> [Exercise prompt]: Copy every line of the items below exactly, omitting the pictures.

[Extracted items]
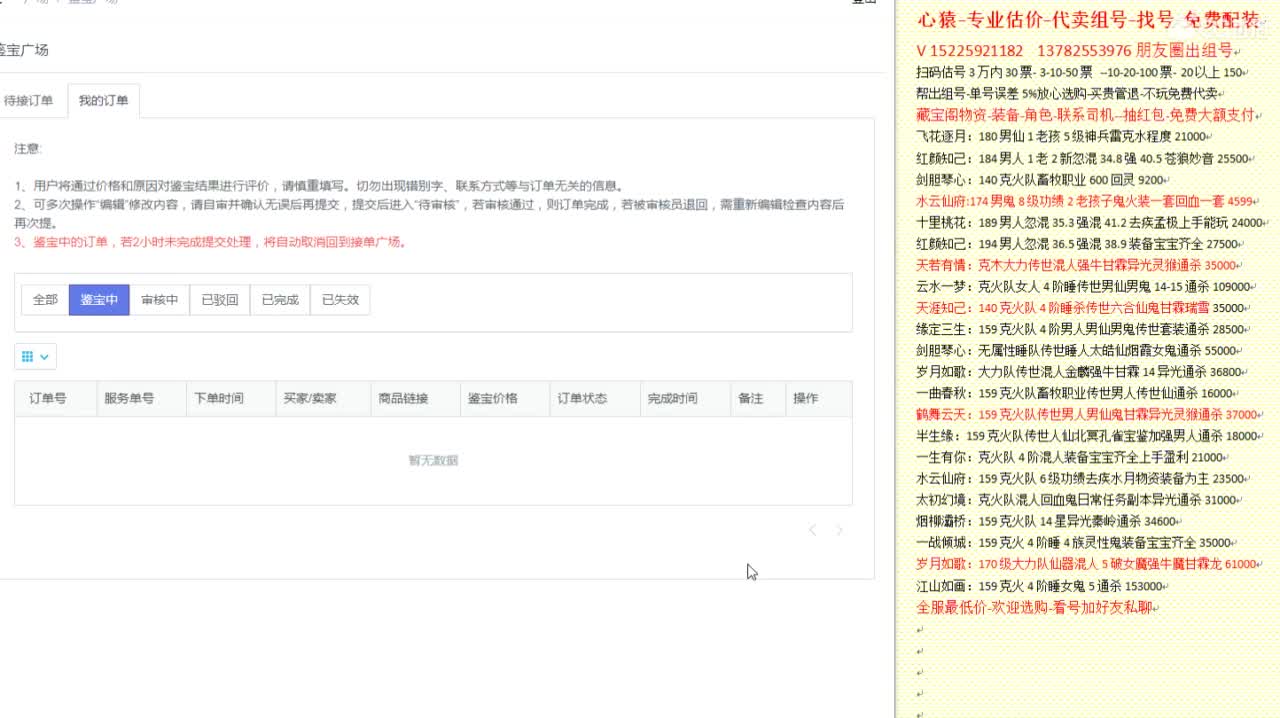The height and width of the screenshot is (718, 1280).
Task: Select the 已完成 filter button
Action: click(x=278, y=299)
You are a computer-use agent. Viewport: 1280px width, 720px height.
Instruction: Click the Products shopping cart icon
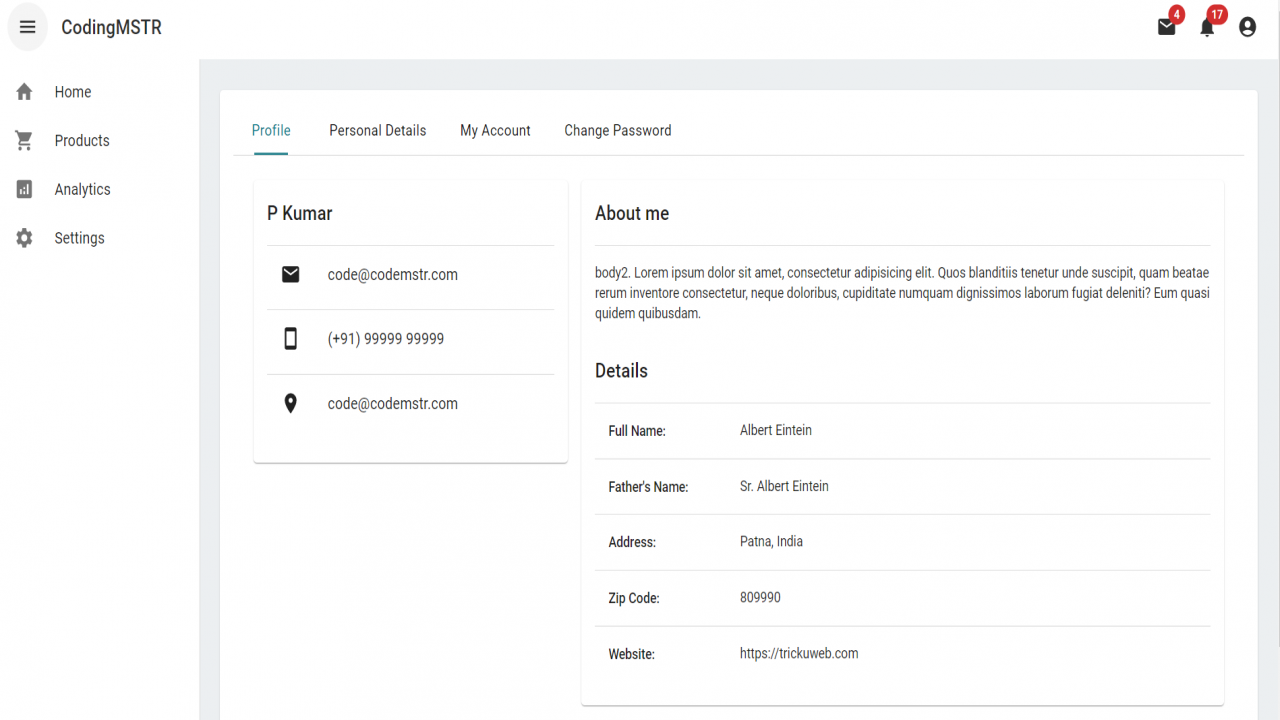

> [Output of the task]:
The height and width of the screenshot is (718, 1280).
Task: Select the 已完成 filter button
Action: click(x=278, y=299)
You are a computer-use agent. Viewport: 1280px width, 720px height.
Instruction: Click the Products shopping cart icon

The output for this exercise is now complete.